Saturday, November 21, 2009
Farm Bulletin: Giving Thanks
The transition from fall to winter prompts reflection, which might account for Thanksgiving's place on the calendar at the end of November. Contributor Anthony Boutard takes a moment to express appreciation for those who help get his and Carol's goods to market, as well as to take the measure of some of this year's successful crops.
This week marks the last of the weekly markets at Hillsdale Farmers' Market. Next month we assemble but fortnightly. The market starts at 10 am, and is located in the parking lot of Wilson High School.
We do want to take a moment to acknowledge market manager Eamon "Shoehorn" Molloy and the Hillsdale Farmers' Market volunteers. Sometimes you all ask us why we only come to Hillsdale. Our answer: Why mess with perfection? It is a wonderful neighborhood market, and the intimacy that results is why we want to be at the market. Shoehorn and the board have been careful to keep that neighborhood spirit alive, and we appreciate their efforts. Thank you.
The staff at Ayers Creek is regularly joined by volunteer helpers on Fridays. Especially in the winter when our staff is working Copenhaven Nursery down the road and the harvesting falls to the two us, a few extra hands make a huge difference. For the last few years, Linda Johnson helped us harvest winter vegetables. This spring, Linda, a dancer, accepted an appointment at Mills College, so we picked up a new Linda, Colwell that is, who is also a regular at Hillsdale. Linda was joined a family friend, Julia Ruby, who helped with spring planting and is now a freshman at Oberlin College. Last month, sisters Meg and Cate joined us as WOOFERs.

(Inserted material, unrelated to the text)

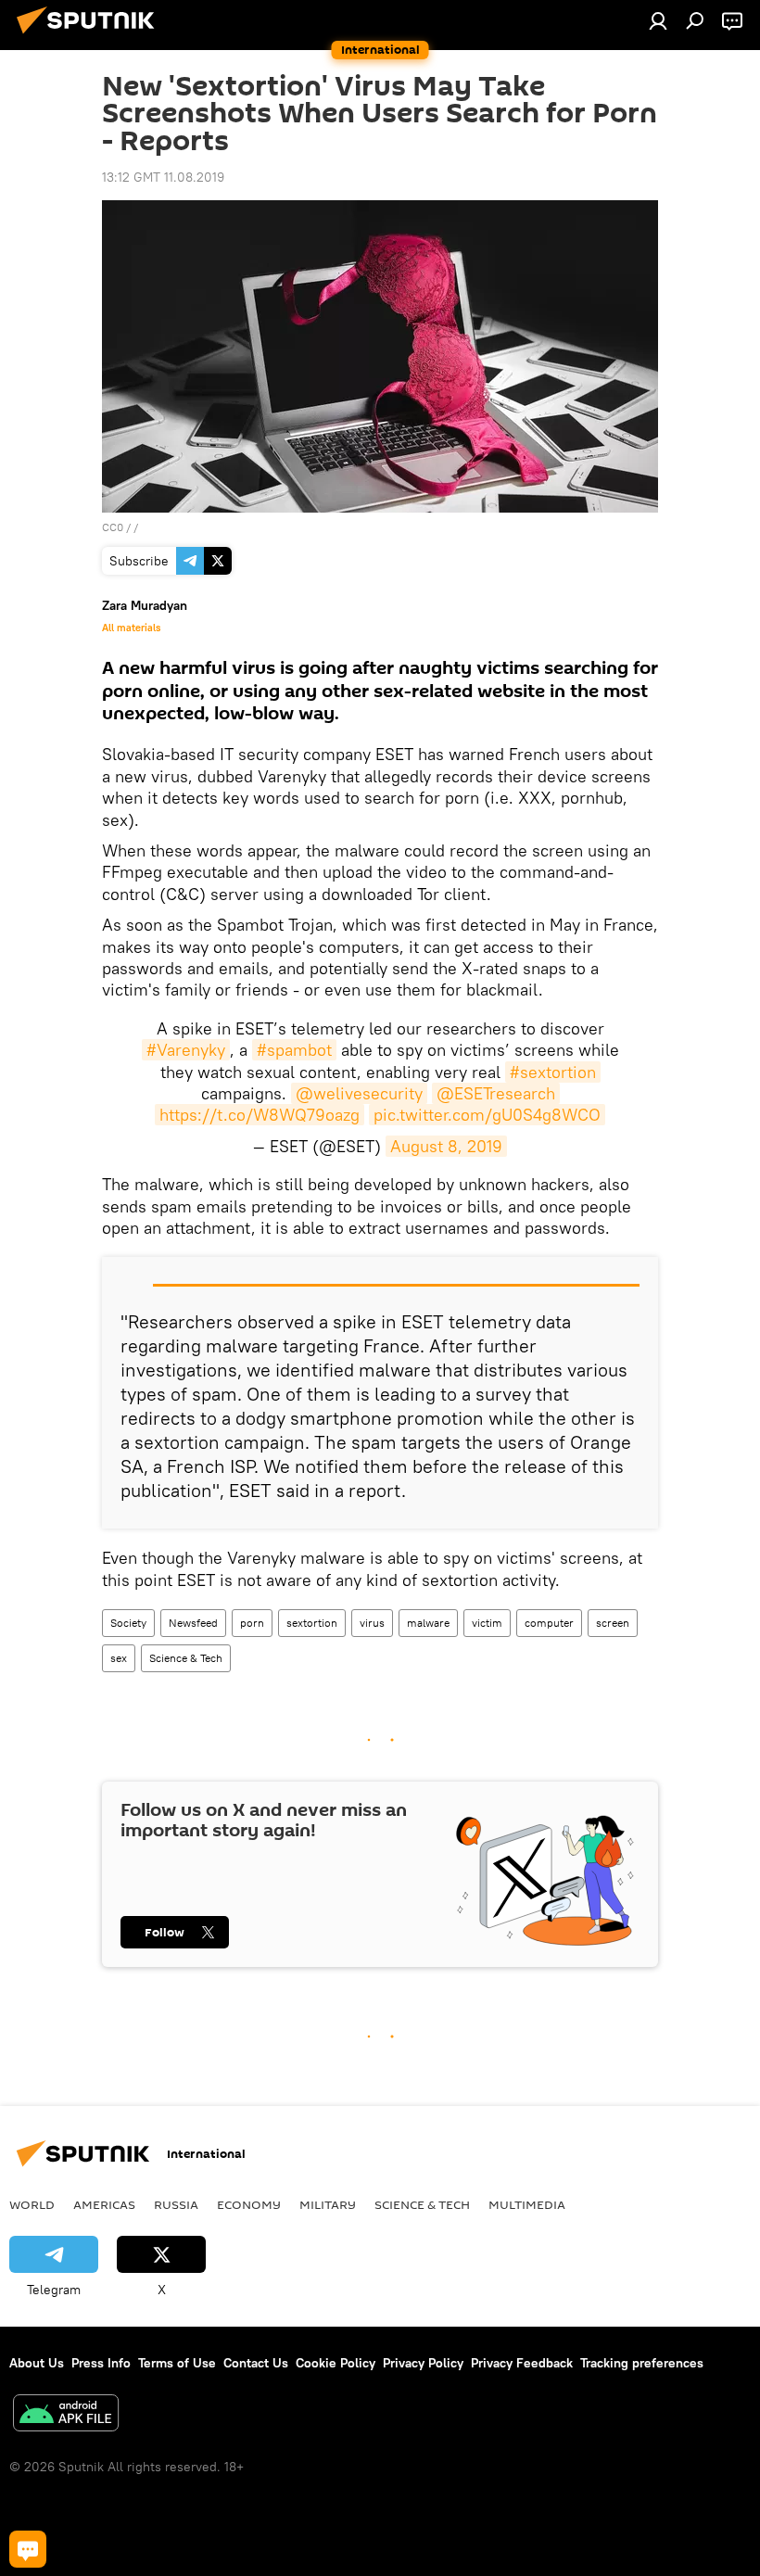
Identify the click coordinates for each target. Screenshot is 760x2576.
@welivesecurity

After hearing her mother refer to "the sisters" several times, daughter Caroline asked if we were working with a convent. Meg and Cate Critcos are familial sisters. Meg's dog, Lucy, with a fair portion of pit bull in her, has taught our portly and bandy-legged little dictator, Tito, a few well deserved lessons in manners. More recently, Fridays have been enriched by China Tresemer and Bill Bains. We appreciate the help and, most importantly, the excellent company our friends have provided.
Kale, Collards and Swiss Chard
Like Jack Kerouac (left), chard is a rootless beet. They are the same species, beets and chards, that is. We have worked hard to find a true Swiss Chard with big, white ribs. Unfortunately, this form of the vegetable has slipped into obscurity, replaced by the leaf type chards. We still prefer the type with big stems, and have found a good variety from the Italian seed house Franchi. The white stems on these chards are sweet and tender. The leaf blade is fine for soup, but is incidental to the stem. The stem makes a wonderful gratin, either alone or in combination with potatoes. Alternatively, they are cooked until tender and then added to an olive oil and anchovy-based sauce with thyme, fennel seed, capers and perhaps some garlic. The French also pickle the stems.
And don't neglect the kale. Several years ago, we sat in a presentation where a researcher was talking about the antioxidant qualities of blueberries, blackcaps and blackberries. The tables caught our attention because Chester rated highest among the blackberries. As he summarized the results, he noted that the study illustrated the impressive benefits of eating dark-pigmented berries, adding quietly, "So long as no one compared them to kale." Kale is off the charts in its antioxidant qualities, vitamins, minerals and everything else you might dream of. Of course, there is no kale commission to promote the greens and tout their manifold health benefits. Another example of what Michael Pollan coined "the silence of the yam."
This is a special white-rooted variety of incomparable flavor and fine texture (top photo). Suspend any judgement you may have made about rutabagas.
For us, this was an accidental discovery. We bought a small package of seed labeled Gilfeather Turnip and promptly forgot to plant it. At the last moment, we sprinkled it at the end of the row because, if no roots formed, the turnip greens would be good. No turnips resulted and we forgot about the it.
Late in February, we noticed some odd-looking kale with a bulbous root. We cooked up the roots and they were absolutely delicious. Suddenly it dawned on us that the turnip was actually a white rutabaga, hence the unrecognized foliage. Eager to grow more, we opened the Fedco catalogue and under the variety it was noted that the seed crop had failed. Fortunately, we had not eaten all of the roots, so we immediately worked the remains of the patch, keeping the big roots and roguing out runts.
The next step was to eliminate any cabbages, turnips or kales growing in our fields. Pollinated by native bees, the various brassicas cross freely, and we needed to keep the seed pure. Fortunately we have good isolation in this valley. We harvested about a half pound of seed. Our first foray into rutabaga seed production proved a success as the plants grew true to type. Enjoy.